The matter involves a lawsuit originally filed in 1999 by the Southern Utah Wilderness Alliance (SUWA). The suit claimed the BLM had not properly managed Off- Highway Vehicle (OHV) use on lands they manage in Utah. Among other things, SUWA asked the court to ban all vehicle use on approximately 10 million acres.

Utah Shared Access Alliance, Utah's largest public lands access organization, along with the BlueRibbon Coalition successfully petitioned for defendant-intervenor status to aid BLM's defense of OHV management. The state of Utah and several counties also intervened in the case prompted by concerns that SUWA's claims also sought to close county roads.

SUWA filed a motion for preliminary injunction demanding an immediate ban of all vehicle use in 9 popular OHV areas. Some of the roads SUWA went after included the Devils Racetrack, the Eva Conover road, and Coal Wash road in the San Rafael Swell; the Behind the Rocks road and the Moab Rim road near Moab; and Moquith Mountain Loop road near Kanab.

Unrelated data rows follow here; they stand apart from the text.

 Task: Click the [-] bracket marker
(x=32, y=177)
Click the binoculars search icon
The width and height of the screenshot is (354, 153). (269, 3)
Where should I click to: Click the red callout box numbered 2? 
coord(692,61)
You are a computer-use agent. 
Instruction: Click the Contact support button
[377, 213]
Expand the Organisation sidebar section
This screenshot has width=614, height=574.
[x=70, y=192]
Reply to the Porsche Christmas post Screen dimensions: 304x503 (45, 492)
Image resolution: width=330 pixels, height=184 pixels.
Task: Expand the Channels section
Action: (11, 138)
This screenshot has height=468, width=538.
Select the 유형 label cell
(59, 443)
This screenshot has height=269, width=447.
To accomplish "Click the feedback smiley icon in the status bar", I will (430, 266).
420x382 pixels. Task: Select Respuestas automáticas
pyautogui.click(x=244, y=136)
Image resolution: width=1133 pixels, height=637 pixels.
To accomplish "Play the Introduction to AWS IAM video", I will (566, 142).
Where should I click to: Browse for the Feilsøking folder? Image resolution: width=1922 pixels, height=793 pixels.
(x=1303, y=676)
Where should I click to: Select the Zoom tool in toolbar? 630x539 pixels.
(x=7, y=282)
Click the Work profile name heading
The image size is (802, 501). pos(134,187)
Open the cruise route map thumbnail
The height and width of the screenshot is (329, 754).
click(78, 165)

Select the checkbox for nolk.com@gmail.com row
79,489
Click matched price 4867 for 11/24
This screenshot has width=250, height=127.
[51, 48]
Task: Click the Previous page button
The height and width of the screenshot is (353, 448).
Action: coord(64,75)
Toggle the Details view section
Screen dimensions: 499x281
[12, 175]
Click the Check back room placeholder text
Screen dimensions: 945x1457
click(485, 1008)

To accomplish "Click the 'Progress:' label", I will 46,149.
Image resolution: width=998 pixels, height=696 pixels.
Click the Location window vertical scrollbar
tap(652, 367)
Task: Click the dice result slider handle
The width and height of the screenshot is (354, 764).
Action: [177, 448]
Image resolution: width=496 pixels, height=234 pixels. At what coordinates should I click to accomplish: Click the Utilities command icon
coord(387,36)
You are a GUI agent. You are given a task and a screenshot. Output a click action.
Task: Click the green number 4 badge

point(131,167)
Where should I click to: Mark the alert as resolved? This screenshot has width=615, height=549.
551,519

BLM and USA-ALL defended against SUWA’s motion and USA-ALL moved to dismiss SUWA’s claims. In December, 2000, in a crushing blow to SUWA, the court granted our motion, denied the motion for preliminary injunction, and dismissed SUWAs claims in these areas.

As expected, SUWA appealed to the 10th Circuit Court of Appeals in Denver. SUWA’s appeal was argued in January, 2002. Unfortunately, on August 29, 2002 a split panel of the Tenth Circuit Court of Appeals reversed the district court's ruling in a 2-1 decision. The majority, while not ruling that SUWA would ultimately win, ruled that the matter must remanded back to the district judge for further consideration. The decision did not immediately close any roads or trails, or give SUWA a victory on any of their original claims. SUWA would still have to prove their claims in court in order to close any areas.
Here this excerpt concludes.